Major Step Forward for Ethical Stem Cell Research
A major New England biotech company recently announced that it would begin the process that it hopes will result in the first clinical trial using induced pluripotent stem cells (iPSCs).
This is hardly surprising, as the discovery, by Shinya Yamanaka, of the process to produce embryonic-like, fully pluripotent stem cells from ordinary somatic (body) cells has completely transformed the field of regenerative medicine (the transformative nature of Yamanaka’s work is underlined by its earning him the 2012 Nobel Prize for Medicine).
Research utilizing iPSCs has now become central to this field of medicine.
But what made the announcement especially noteworthy was that the biotech company was Massachusetts-based Advanced Cell Technology – a company that has been a leading advocate of human embryonic stem cell research (hESCR) ever since such cells were first isolated in 1998.
At one of the earliest congressional panels held to address the issue of hESCR, then-ACT president Michael West not only advocated for such research, but went further and endorsed Somatic Cell Nuclear Transfer (SCNT), or human cloning to produce cloned embryos as a source of stem cells. “[N]uclear transfer and human embryonic stem cell technology offer novel pathways to develop lifesaving therapies that will impact the lives of millions suffering from such diseases as Parkinson’s disease, diabetes, arthritis, heart disease, kidney failure, spinal cord injury, liver failure, skin burns, [and] blood cell cancers, to name only a few,” West told a Senate subcommittee.

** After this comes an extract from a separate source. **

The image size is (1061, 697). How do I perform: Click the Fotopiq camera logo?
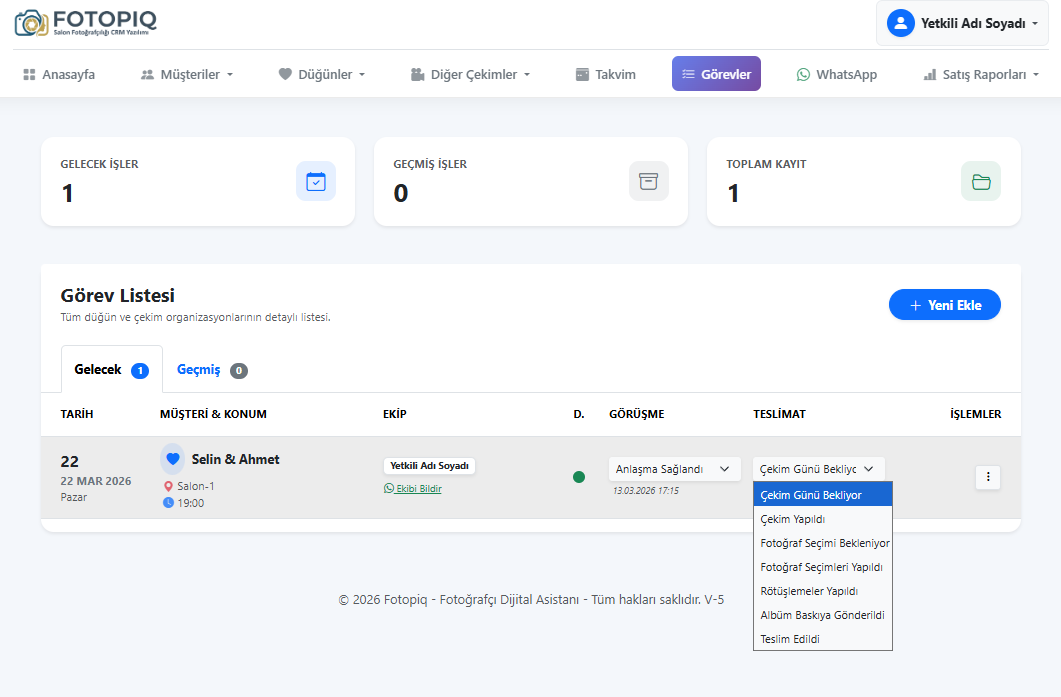click(x=31, y=22)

At another hearing, West characterized hESCs as being among the gifts “that mankind occasionally is given…that can greatly advance the human condition.”

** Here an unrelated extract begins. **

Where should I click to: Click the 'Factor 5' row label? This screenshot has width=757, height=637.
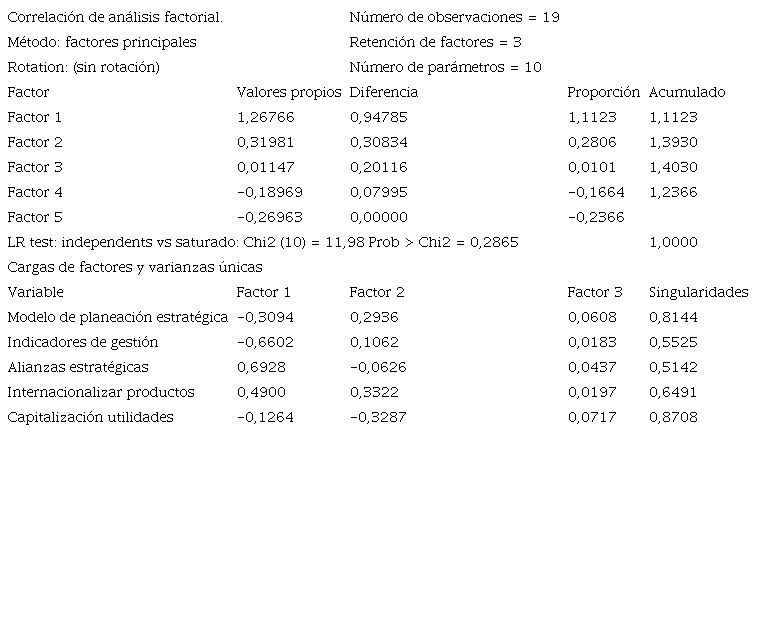(35, 218)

ACT is also one of the two U.S. companies to undertake clinical trials using hESCs. The first to do so, Geron (founded by West), received approval for a clinical trial using hESCs to treat spinal cord injury in January, 2010, with the trial actually beginning in October, 2011. Geron subsequently canceled the trial, citing financial difficulties, but others saw the reason as problems inherent to hESCs themselves.
In 2011, ACT began two clinical trials using hESCs to treat two different forms of macular degeneration. Those trials are ongoing, and any attempt to judge their efficacy is premature.
That such a major supporter of hESCR and SCNT is now putting its resources toward achieving a clinical trial using iPSCs is the latest development in a trend, noted previously on this website, towards a rethinking by proponents of hESCR of the therapeutic efficacy of non-hESCR methods.
University of Wisconsin Prof. James Thomson, who is credited with both first isolating hESCs and developing iPSCs (in research separate from Yamanaka’s), said at the time the iPSC breakthrough was announced that “the world had changed” and “over time, these [induced pluripotent stem] cells will be used in more and more labs. And human embryo stem cell research will be abandoned by more and more labs.”
Shortly after the creation of iPSCs was announced, Ian Wilmut, the Scottish cloning pioneer who cloned “Dolly the Sheep,” announced he was abandoning cloning, as the iPSC “technique to change cells from a patient directly into stem cells without making an embryo has got so much more potential” than cloning to obtain stem cells.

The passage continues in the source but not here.